Restate the listing below word for word. No picture belongs in the result.
━━━━━━
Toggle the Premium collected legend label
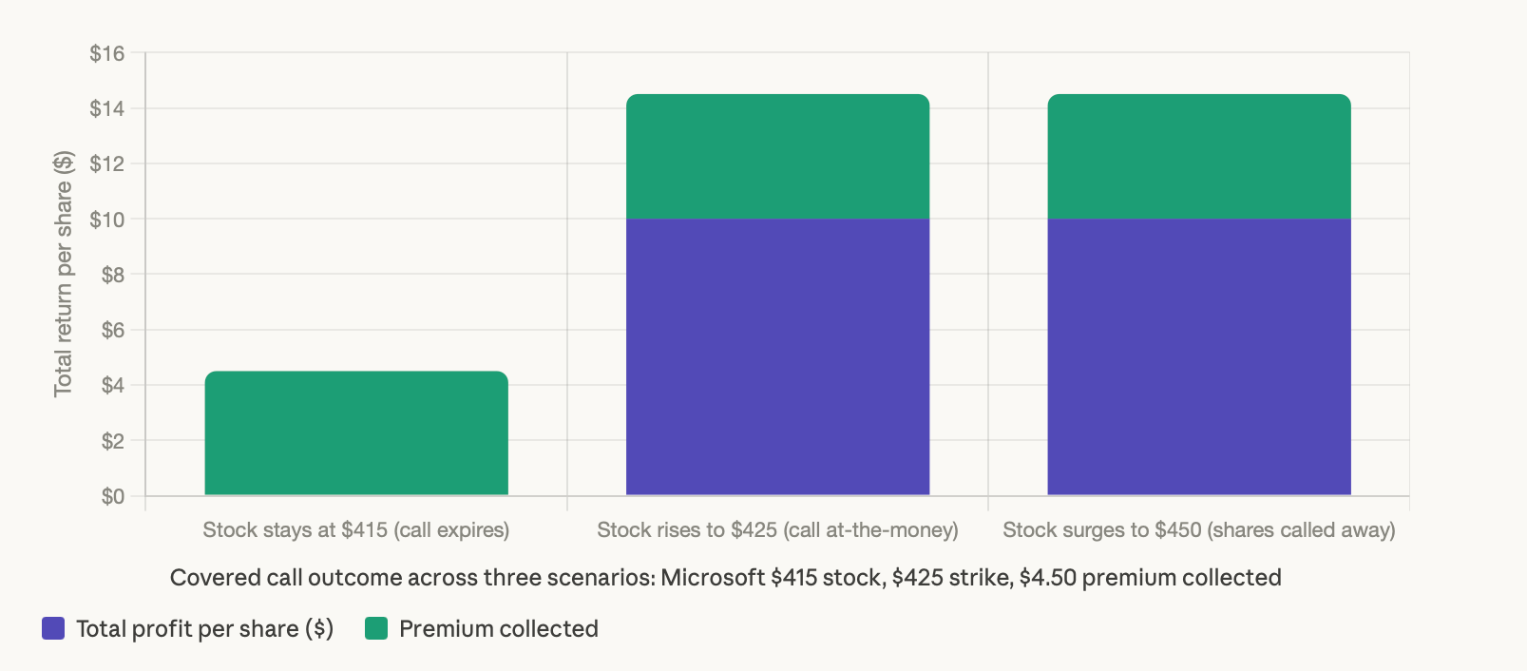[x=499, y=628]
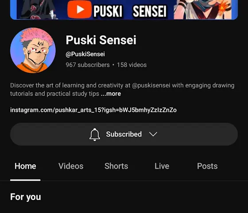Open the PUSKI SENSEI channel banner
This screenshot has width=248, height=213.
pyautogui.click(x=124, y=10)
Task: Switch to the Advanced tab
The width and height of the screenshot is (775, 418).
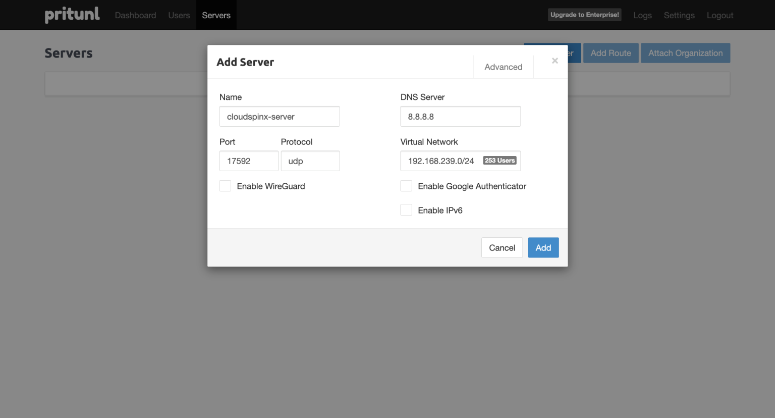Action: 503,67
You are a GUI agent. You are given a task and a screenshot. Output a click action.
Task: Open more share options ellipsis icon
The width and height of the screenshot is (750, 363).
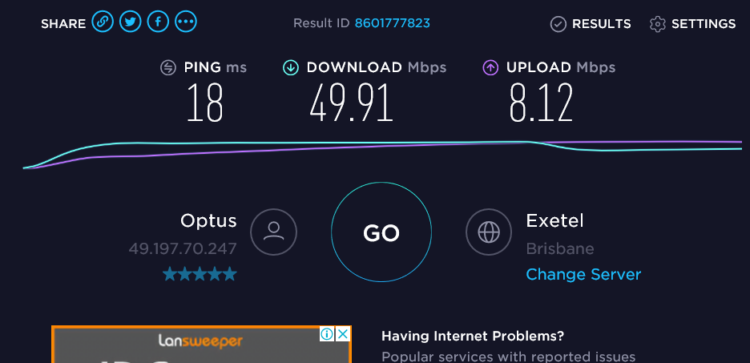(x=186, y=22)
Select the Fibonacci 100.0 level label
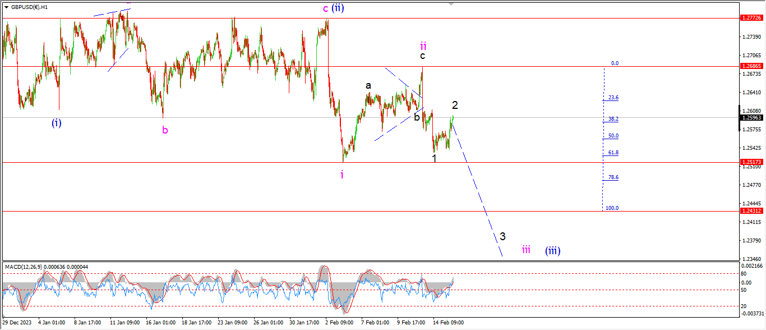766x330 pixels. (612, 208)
━━━━━━
- ANSWER SPACE:
Toggle the Premium collected legend label
[x=499, y=628]
Open the PUSKI SENSEI channel banner
This screenshot has width=248, height=213.
pyautogui.click(x=124, y=10)
Task: Switch to the Advanced tab
The width and height of the screenshot is (775, 418).
Action: 503,67
You are a GUI agent. You are given a task and a screenshot. Output a click action.
Task: Open more share options ellipsis icon
The width and height of the screenshot is (750, 363).
(x=186, y=22)
Select the Fibonacci 100.0 level label
766x330 pixels. (612, 208)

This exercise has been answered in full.